**DIRECTIONS:** Extract each line in the rows below that contains the string "Select", and reproduce every matching line in full.

**MATERIALS PROVIDED:**

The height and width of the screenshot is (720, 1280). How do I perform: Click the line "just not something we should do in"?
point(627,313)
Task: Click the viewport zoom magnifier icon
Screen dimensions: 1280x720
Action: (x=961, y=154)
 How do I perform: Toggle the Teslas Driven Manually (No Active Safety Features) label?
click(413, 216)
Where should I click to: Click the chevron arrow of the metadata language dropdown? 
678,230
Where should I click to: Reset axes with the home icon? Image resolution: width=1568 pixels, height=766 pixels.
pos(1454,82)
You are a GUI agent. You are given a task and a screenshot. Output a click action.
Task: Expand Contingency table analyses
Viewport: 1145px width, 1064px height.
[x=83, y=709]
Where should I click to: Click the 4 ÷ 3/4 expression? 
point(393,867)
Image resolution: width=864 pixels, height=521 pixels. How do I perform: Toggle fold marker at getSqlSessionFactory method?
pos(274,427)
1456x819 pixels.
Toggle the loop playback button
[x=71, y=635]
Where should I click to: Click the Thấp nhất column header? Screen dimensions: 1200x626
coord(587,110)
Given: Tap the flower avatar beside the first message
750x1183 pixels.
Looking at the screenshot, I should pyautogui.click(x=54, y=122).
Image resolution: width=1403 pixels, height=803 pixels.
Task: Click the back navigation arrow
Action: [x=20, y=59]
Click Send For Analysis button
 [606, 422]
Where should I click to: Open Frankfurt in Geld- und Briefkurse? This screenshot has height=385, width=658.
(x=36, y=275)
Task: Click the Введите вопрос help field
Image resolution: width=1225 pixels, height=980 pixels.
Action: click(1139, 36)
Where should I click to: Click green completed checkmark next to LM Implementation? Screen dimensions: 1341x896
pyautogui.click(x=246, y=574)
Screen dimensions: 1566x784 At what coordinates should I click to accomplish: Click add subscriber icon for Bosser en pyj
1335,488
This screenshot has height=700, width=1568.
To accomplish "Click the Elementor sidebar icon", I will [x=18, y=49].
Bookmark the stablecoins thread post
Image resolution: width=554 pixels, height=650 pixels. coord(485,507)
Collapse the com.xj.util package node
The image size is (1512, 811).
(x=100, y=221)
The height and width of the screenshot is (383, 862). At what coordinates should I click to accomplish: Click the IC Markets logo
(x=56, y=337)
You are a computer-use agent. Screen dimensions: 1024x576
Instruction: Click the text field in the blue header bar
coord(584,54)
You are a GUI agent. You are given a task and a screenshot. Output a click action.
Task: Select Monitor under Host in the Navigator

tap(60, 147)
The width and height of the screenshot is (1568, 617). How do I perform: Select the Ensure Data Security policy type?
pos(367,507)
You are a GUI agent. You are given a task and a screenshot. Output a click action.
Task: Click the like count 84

**RESULT:**
Task: Select Monitor under Host in the Navigator
The width and height of the screenshot is (1568, 617). How do I perform: Select the Ensure Data Security policy type?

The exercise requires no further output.